O Brasil, por uma “coincidência histórica” verificada na sua origem, estaria em condições favoráveis para enfrentar o problema. A coincidência mencionada pelo coordenador do projeto consiste em que os espanhóis, donos de um temperamento agressivo, aportaram na América justamente nas regiões onde se localizavam as civilizações autóctones mais desenvolvidas, enquanto os portugueses, com seu temperamento acentuadamente tolerante, vieram encontrar aqui um espaço praticamente vazio, aberto para a implantação cultural, já que não existia nele uma civilização desenvolvida a ponto de estabelecer o conflito registrado nas outras partes do continente. Ao contrário do que aconteceu na América hispânica, aqui os fatores se conjugariam no sentido da formação de uma cultura homogênea, ou menos contrastada, suscetível de fácil ajustamento. Até a língua teria contribuído. Sendo o português menos universal do que o castelhano, o Brasil ficou relativamente isolado, o que teria forçado a sociedade incipiente a manter uma posição mais crítica, já que precisava conhecer outras línguas para absorver novas informações.
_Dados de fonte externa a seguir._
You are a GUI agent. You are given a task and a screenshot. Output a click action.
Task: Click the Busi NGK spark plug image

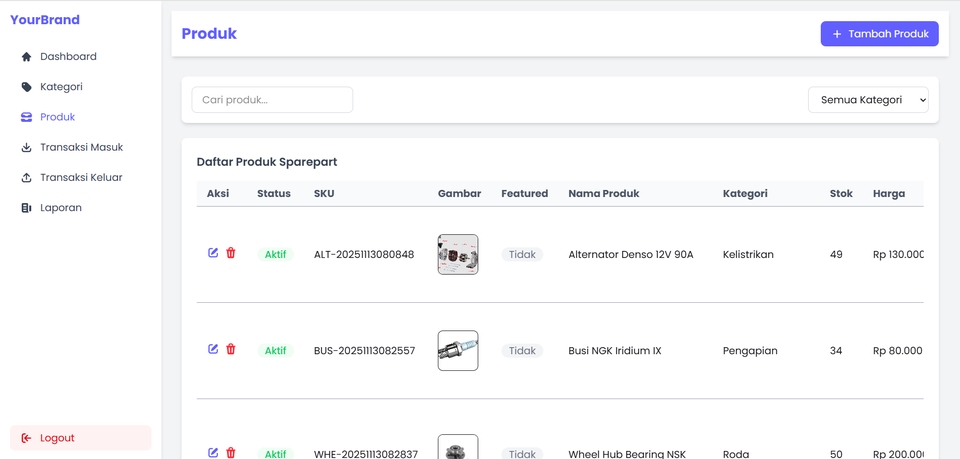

Relativamente isolado, o Brasil teria tendido para uma atitude mais reflexiva, o que explicaria a maior lentidão do seu desenvolvimento e, por outro lado, ter-se-ia livrado da implantação de uma sociedade marcadamente européia, como aconteceu na vizinha Argentina. Tudo isso teria amainado os choques na formação nacional. Se é verdade que o Brasil ficou à beira do mar, copiando a Europa na maneira de vestir, em hábitos alimentares, objetos, costumes, arquitetura, etc, o isolamento e a lentidão teriam ajudado a estabelecer o equilíbrio racial e o intercâmbio entre as culturas que aqui conviviam. E teriam impedido que a imitação da Metrópole abafasse o aparecimento de valores autenticamente brasileiros (não europeus, nem índios, nem africanos). Mas

“a exigência do desenvolvimento econômico acelerado, que corresponde à inexorável necessidade de colocar o país numa posição correta dentro do sistema universal, econômico, comercial, político e cultural”,

diz Magalhães, traz séria ameaça à civilização que lentamente se compunha no

“maravilhoso contexto que herdamos, de unidade num espaço físico tão grande, unidade de língua, de temperamento e de tranquilidade ecológica, tranquilidade étnica, etc”.

O desenvolvimento econômico é desejável e inevitável,

continua ele,

mas funciona como um rolo compressor que deixa atrás de si um rastro de destruição de valores culturais e tende a apagar, assim, a personalidade dos povos.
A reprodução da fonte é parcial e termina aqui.